=== Excerpt ===
# Northeastern arkansas 'farmette'



## gran26 (Sep 17, 2007)

4 Bedroom, 1.5 bath, rock house, 3 acres. Large barn, shop and storage.
3 acres. Needs a lot work -- has not been maintained. Selling to settle an estate. $41,500. PM me if you would like pictures. I havent figured out the picture posting on here yet!


----------



## IAmSusan (Oct 22, 2008)

Adding pictures of this property!




























To see the entire album, along with descriptions, check out the Photobucket slideshow:

http://s411.photobucket.com/albums/pp199/srmodica/Newport/

Susan


----------



## AngieM2 (May 10, 2002)

What a nice property, I especially like the trees. I hope you can find it a good family/person.


----------



## gran26 (Sep 17, 2007)

Thanks, Susan, for the pics.

Yes, Angie, it is a nice, quiet spot. Would be perfect for a large family - 4 bedrooms -.
The folks had a large garden years ago; or you could fence the property and have a few
critters. I know at one time there were cow(s)? and chickens there. Someone that
can do home repair could make this into a nice little homestead.

There is a shop building between the storage building and the barn that is not visible in
the picture.


----------



## prairiedog (Jan 18, 2007)

What kind of work needs to be done?


----------



## gran26 (Sep 17, 2007)

Susan posted on photobucket, link above, the inside of the house. The bathrooms need
renovating; also the kitchen cabinets and most likely all the flooring. There is carpet
in the living area, the hallway and two bedrooms, the rest being linoleum. The kitchen
floor looks really bad. Appears some of the tile came loose and the old folks stretched
a piece of carpet over it. 

Some repairs needed on the outbuildings also. The place was not maintained in the last
15-20 years.

These are the needed repairs that are visible. As most folks know there are usually more when you get into it. We have priced accordingly.


----------



## prairiedog (Jan 18, 2007)

Looks like a great place for a handy person.


----------



## gran26 (Sep 17, 2007)

Bumping this up for someone that might want a new place to garden this spring!
=== Data extract ===
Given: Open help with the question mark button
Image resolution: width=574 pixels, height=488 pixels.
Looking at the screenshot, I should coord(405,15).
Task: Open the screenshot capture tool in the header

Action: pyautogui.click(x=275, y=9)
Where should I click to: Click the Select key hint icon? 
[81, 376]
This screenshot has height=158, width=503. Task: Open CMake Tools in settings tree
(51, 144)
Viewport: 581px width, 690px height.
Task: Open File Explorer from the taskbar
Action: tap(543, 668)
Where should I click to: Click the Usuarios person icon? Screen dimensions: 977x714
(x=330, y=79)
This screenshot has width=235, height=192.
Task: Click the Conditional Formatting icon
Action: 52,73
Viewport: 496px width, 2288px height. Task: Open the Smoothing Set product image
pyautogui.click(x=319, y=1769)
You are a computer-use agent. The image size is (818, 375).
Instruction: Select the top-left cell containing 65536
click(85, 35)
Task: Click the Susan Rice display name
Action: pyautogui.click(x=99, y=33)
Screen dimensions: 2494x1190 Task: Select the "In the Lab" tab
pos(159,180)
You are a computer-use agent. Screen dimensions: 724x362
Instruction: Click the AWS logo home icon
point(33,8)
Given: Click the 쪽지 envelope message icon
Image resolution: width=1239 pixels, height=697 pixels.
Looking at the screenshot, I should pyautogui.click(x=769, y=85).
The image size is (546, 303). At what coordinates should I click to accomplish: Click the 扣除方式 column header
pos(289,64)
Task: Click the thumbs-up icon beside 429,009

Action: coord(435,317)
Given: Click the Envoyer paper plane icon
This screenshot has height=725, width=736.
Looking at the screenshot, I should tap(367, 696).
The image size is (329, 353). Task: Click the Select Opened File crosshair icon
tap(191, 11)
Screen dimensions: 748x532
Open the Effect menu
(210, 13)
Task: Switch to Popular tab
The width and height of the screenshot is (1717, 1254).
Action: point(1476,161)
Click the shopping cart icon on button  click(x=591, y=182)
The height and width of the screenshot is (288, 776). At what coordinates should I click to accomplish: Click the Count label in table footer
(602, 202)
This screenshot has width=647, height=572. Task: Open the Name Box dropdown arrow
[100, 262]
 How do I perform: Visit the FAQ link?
===
Set of tasks.
[1] Retype the stretch of the farmette thread from "Looks like a" through "garden this spring!".
[2] Pick up the thread about the Arkansas farmette after its last post.
The entries have nothing to do with the farmette sale thread.

Task-by-task results.
[1]
Looks like a great place for a handy person.


----------



## gran26 (Sep 17, 2007)

Bumping this up for someone that might want a new place to garden this spring!

[2]
My uncles had a large garden on the 2 acres beside/behind the house and barn;
years ago. We found several jars of canned food from the early 90's, lots of tomatoes,
berries, pickles, etc. They hadnt gardened in several years tho. There is a well on the property that I know they used years ago. They were on community water more recently.

We will take offers on the place if anyone is interested!


----------



## sunny225 (Dec 4, 2009)

where is this located? How much do the property taxes run on average?
And what is the price you've got on it? PM me if you'd like.

ETA: I see the price now. duh


----------



## gran26 (Sep 17, 2007)

The address is Newport, AR - it is a few miles out of town, about one block off a paved state highway on a gravel county road. I paid the property taxes last fall after my uncle
passed away; after the homestead credit the bill was less than $80.00. We havent listed it with a realtor just yet but are working thru a lawyer in Newport to settle the estate.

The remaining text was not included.